ソフトバンク(東京都港区)は現在、魚の鮮度やうま味の測定手法の確立に向けた「品質規格標準化プロジェクト」を進めている。将来的には全ての魚種について規格づくりと測定方法の確立を行い、品質規格標準化を進め、流通拡大による水産業の活性化につなげていくとしており、魚の価値向上や消費拡大に向けて注目される取り組みだ。
人工知能(AI)などのデータ技術を生かしていくもので、同事業は愛媛県デジタル実装加速化プロジェクト・トライアングルエヒメの2023年度事業に採択。赤坂水産(愛媛県西予市)、愛媛県産業技術研究所、フィード・ワン、ライドオンエクスプレスでコンソーシアムを構成する。
ソフトバンクは、ハンディな分光センサー(NIRセンサー)を用いたリアルタイムでの鮮度、うま味成分の測定のための機械学習と指標づくりを担当。養殖マダイを対象に、魚の締め方(4種類)、部位、冷凍までの日付、冷凍温度、冷凍期間による違いについて検証している。

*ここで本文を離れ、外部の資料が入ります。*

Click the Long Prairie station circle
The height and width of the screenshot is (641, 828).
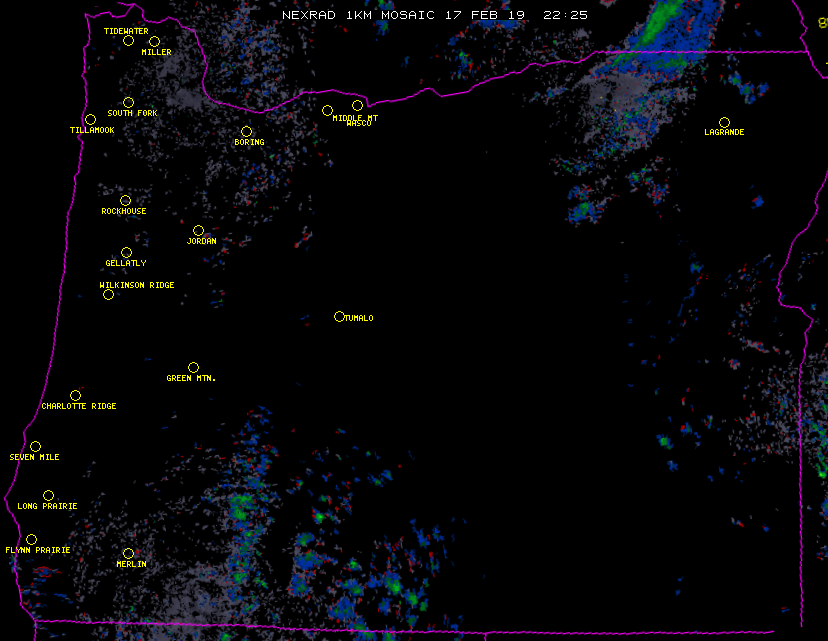48,495
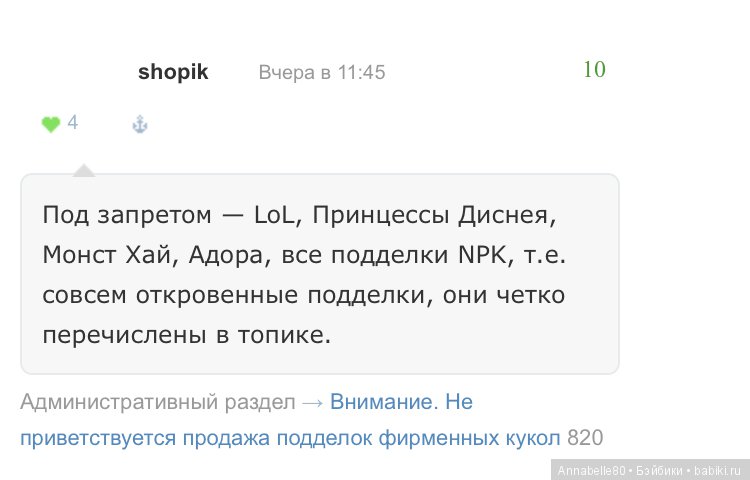Screen dimensions: 750x480
Task: Click the green rating number 10
Action: 594,70
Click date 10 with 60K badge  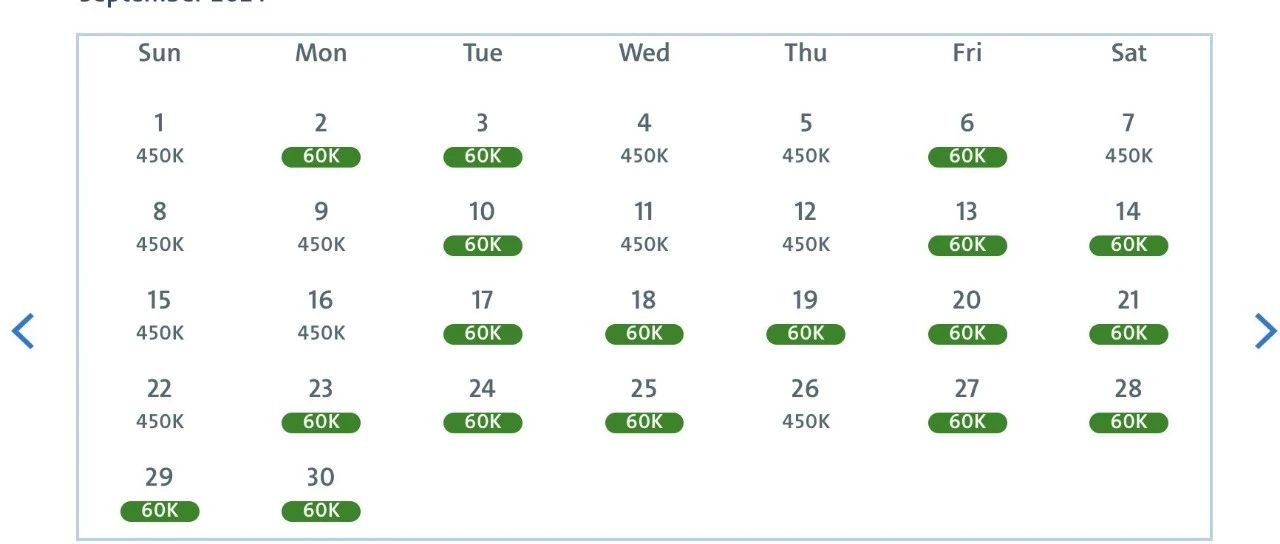tap(482, 227)
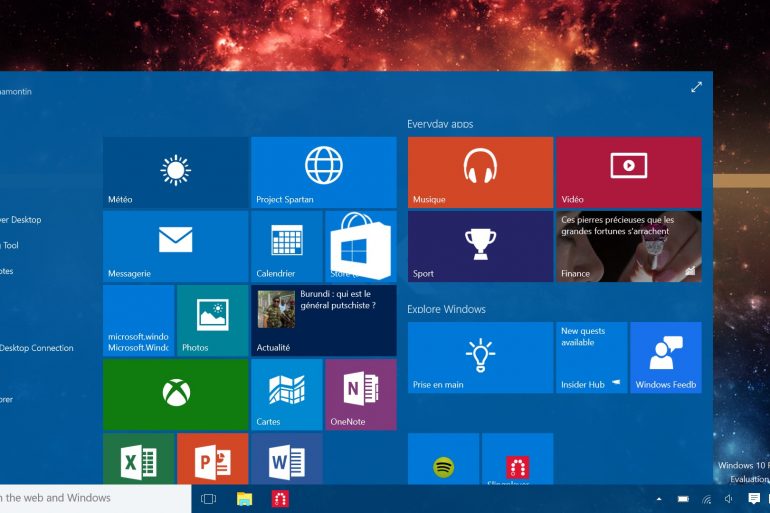
Task: Launch Project Spartan browser tile
Action: [x=323, y=172]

締め方については、NIRセンサーで測定した結果、精度80%で違いが分かるようになっている。測定を重ねるほど精度は向上する。現在はラボテストとNIRセンサーの測定、官能テストの「3つのひもづけを行っている真っ最中」(ソフトバンクIT&アーキテクト本部アドバンスドテクノロジー推進室の石若裕子氏)という。

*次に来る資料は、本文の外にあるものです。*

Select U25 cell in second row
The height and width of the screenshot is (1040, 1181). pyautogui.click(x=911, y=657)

官能テストでは年度内に評価軸を5軸に絞り、さらに精査していく方針。魚に関しては東西での好みの違いもある。「どういう評価基準をつくったら品質の違いが消費者に分かりやすく表現できるか」(同)、開発を進めている。
評価軸を定めることで「星取表で自分の好みがこうだと消費者が自分自身で理解し、それに近い魚を買ってきてもらうと好みのものが手に入る」(同)とイメージの一端を説明する。将来的には、焼き魚や煮魚など、料理に合った魚を選ぶことも可能になるという。
研究を進める一方、「社会実装しないと意味がない」(須田和人・同室長)とも強調。研究成果を公表しながら、生産、流通、加工分野などの意見を集め「スタンダード化される仕組みづくりに一緒に取り組みたい」(同)と意気込む。

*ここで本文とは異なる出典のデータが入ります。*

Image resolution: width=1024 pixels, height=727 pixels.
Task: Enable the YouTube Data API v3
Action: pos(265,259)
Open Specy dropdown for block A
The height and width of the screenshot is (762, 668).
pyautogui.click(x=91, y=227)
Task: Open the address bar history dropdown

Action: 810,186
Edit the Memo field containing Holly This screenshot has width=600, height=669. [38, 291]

評価軸に関し、消費者に届けるものと、生産・流通加工などの段階で必要なパラメーターが違うのではとも指摘。派生していく可能性を示唆する。
「データとして見えた上で、勘や経験などをプラスアルファすることでより正確になったり、もっと違う新しい価値が出せるのでは」「今のものが置き換わるというよりも今の人たちの価値がもっと上がるとよいと思う」(同)と語る。